Balltater sits up against craggy mountains where the Dee cascades out of the hills, widens and continues its path down a long beautiful valley to Aberdeen and the sea. A few intrepid commuters who don’t mind the drive down the one-hour-plus winding road to Aberdeen live here. Down the road is a small deli shop with organic vegetables and specialty items. Then there are trinket shops with expensive woollens and shops with hiking gear, mostly for tourists.

You can tell you’re not in Aberdeen by an awareness in people’s eyes, less preoccupied in solving an impossible problem. Also the relaxed way they drive. In the city, folk don’t have time to be courteous. Too much needs to be done, like now. You’d better wait for the green crossing-light if you don’t want to be honked at. Or mowed down.

In Ballater, we see people content with the life they lead, and where they are. Few have heard of Tolstoy or read “War and Peace.” But then they don’t have the constant urge to be somewhere else or to become something.

Sara and Morris run the small café; Sara bakes all that’s in the display case, lemon pies, a bready cake with raisins and fruit, treacle pie and others. Drinking the tea Amber and I feel new strength after the anxious drive from Aberdeen down the narrow winding road, and we’re ready for the leg over the mountains to Braemar and down into the lowlands, and to Scone for the weekend visit with my mother.

“Do you want a greenhouse?” Sara asks.

“Actually I’m looking for one,” I say. “We’re renting a house with a large vegetable garden near Aberdeen.”

“A man came in saying he wanted to get rid of his, so I told him I’d ask around.”

She hands me a slip of paper with the address: Drumouch Cottage, Invercauld Road. I stare at the paper. No street number. The postman must know the name of every house in the town.

Sara smiles, “You take that road and turn left at the kirk. The house is down the road on the right.”

“What is his name?”

“I don’t know.”

As we get up to leave, I ask Morris, “What do you think of the Aberdeen bypass?”

He laughs. “It’s a running joke as the longest debated route in UK history.

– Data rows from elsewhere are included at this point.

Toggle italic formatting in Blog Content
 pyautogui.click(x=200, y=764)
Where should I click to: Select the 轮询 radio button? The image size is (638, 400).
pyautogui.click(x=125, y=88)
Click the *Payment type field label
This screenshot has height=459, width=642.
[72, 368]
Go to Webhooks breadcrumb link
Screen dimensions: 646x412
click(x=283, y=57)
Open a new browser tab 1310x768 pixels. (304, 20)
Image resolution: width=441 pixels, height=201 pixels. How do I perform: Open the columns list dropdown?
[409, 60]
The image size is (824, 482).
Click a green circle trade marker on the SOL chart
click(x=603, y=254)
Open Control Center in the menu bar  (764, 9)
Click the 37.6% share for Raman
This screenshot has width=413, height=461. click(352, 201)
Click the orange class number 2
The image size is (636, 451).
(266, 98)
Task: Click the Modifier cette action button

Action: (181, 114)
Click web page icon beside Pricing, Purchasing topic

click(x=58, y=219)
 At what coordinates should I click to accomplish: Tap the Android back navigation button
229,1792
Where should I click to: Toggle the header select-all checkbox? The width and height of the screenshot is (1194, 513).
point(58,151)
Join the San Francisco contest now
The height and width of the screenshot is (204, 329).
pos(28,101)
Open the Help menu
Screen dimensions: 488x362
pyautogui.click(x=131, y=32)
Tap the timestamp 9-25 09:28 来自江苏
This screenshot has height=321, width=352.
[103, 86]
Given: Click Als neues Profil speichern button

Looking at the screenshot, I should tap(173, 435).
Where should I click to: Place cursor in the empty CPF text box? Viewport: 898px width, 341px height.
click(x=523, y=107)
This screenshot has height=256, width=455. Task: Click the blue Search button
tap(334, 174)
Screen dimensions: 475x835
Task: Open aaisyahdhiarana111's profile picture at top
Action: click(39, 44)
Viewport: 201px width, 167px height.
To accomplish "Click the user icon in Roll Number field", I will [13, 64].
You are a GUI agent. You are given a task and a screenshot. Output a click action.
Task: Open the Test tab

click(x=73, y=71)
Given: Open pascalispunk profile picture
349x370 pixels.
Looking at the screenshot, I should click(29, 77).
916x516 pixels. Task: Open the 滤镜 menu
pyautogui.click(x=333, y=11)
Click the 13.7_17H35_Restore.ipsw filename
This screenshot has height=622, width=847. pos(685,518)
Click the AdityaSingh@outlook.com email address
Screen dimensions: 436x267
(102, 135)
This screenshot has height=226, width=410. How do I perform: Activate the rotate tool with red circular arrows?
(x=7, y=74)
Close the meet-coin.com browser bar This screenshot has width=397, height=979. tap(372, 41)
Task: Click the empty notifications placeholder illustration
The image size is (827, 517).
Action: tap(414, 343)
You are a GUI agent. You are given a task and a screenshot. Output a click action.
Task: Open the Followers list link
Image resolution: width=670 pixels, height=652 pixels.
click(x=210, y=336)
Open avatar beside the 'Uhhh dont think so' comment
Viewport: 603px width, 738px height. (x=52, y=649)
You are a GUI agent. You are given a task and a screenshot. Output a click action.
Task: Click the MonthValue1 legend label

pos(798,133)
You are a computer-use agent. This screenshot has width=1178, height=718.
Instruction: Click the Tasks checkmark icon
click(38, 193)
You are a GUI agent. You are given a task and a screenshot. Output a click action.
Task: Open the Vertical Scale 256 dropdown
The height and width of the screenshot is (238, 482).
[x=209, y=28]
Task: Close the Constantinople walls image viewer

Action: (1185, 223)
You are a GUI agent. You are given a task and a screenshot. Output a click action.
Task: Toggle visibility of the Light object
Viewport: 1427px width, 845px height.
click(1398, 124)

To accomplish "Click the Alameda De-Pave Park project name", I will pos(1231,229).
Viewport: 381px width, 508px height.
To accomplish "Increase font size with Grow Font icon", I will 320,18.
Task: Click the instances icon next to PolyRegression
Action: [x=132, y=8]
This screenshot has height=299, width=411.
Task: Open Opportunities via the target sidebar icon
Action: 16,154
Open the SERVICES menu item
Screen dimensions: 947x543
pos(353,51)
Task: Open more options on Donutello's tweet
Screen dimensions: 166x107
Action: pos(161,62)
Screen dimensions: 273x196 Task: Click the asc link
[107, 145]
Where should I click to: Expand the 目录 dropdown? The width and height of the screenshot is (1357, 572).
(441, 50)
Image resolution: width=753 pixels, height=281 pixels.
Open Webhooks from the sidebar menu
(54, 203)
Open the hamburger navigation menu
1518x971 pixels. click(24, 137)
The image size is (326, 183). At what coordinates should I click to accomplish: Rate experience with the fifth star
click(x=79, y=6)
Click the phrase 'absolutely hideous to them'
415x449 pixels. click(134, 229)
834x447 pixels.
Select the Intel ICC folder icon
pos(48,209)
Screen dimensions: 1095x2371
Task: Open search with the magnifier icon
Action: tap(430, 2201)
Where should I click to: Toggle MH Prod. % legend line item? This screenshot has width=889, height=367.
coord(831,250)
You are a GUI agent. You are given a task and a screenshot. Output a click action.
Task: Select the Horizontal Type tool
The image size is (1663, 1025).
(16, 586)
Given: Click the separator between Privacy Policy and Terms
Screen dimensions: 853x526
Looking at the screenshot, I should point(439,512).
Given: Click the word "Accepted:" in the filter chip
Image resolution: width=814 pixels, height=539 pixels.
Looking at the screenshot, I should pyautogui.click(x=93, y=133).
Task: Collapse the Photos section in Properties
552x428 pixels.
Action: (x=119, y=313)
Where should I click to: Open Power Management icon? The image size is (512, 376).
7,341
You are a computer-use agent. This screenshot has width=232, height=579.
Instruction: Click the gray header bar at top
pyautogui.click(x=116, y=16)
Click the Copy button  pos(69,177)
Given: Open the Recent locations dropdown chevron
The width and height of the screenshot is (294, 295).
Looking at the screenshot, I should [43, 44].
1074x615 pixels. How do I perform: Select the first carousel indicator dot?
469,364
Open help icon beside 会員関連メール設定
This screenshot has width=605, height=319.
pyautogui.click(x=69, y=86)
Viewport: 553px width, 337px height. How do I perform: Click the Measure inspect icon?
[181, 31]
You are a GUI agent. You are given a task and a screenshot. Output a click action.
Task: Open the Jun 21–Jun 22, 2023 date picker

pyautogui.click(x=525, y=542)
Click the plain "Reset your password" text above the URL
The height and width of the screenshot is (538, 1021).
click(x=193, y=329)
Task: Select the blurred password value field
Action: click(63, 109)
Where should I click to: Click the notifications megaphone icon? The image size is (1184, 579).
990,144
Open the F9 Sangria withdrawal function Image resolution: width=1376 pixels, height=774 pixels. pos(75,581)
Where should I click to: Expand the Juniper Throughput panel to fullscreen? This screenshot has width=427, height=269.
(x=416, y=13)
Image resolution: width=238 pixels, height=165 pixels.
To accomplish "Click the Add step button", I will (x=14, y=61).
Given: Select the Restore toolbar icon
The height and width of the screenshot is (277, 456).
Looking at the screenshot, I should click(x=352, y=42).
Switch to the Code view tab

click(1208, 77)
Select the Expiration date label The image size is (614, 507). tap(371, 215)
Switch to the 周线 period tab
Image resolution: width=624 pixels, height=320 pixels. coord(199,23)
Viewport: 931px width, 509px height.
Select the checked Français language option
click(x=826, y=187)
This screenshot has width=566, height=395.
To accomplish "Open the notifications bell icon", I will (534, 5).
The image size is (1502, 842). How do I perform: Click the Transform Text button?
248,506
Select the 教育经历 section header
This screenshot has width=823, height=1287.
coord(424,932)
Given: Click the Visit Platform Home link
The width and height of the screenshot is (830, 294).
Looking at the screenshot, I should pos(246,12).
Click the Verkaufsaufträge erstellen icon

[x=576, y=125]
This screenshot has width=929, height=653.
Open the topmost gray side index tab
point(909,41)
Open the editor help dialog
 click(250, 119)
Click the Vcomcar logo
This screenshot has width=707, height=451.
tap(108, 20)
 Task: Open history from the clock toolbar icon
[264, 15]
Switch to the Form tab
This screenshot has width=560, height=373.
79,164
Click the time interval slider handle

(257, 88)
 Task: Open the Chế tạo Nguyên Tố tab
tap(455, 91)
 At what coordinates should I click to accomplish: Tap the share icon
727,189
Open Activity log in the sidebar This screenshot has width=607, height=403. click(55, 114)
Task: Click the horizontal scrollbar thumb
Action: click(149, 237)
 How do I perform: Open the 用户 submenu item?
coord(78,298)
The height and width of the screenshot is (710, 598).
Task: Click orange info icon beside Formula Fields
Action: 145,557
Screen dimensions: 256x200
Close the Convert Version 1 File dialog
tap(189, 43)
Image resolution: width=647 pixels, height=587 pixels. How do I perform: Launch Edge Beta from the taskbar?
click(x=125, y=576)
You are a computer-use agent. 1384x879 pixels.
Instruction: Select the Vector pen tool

They’ve been talking about it for over fifty years now.”

After saying good-bye to Sara and promising to be back soon, we drive down the road, turn left at the kirk – a reddish granite church with a tall steeple. Amber scans the names posted near the doorway to each house while I make sure I don’t hit any cars parked on the two lane road. We find it, and ring the doorbell, but no one replies.

Realizing this isn’t Texas, and we won’t get shot by walking into the back yard, we go through a back gate and find a long grassy space with the greenhouse plopped in the middle – a small generic structure such as you could buy in a garden store. Inside, storage boxes were stacked up, but nothing grew or had grown there recently. The walls had a couple of broken plates that one might repair.

Amber wanted to return to Sara and Morris to get their phone, so we might ask after the greenhouse, but I was ready to move on with our trip. The craggy hills above beckoned us, the total wilderness of nature untouched by human hand.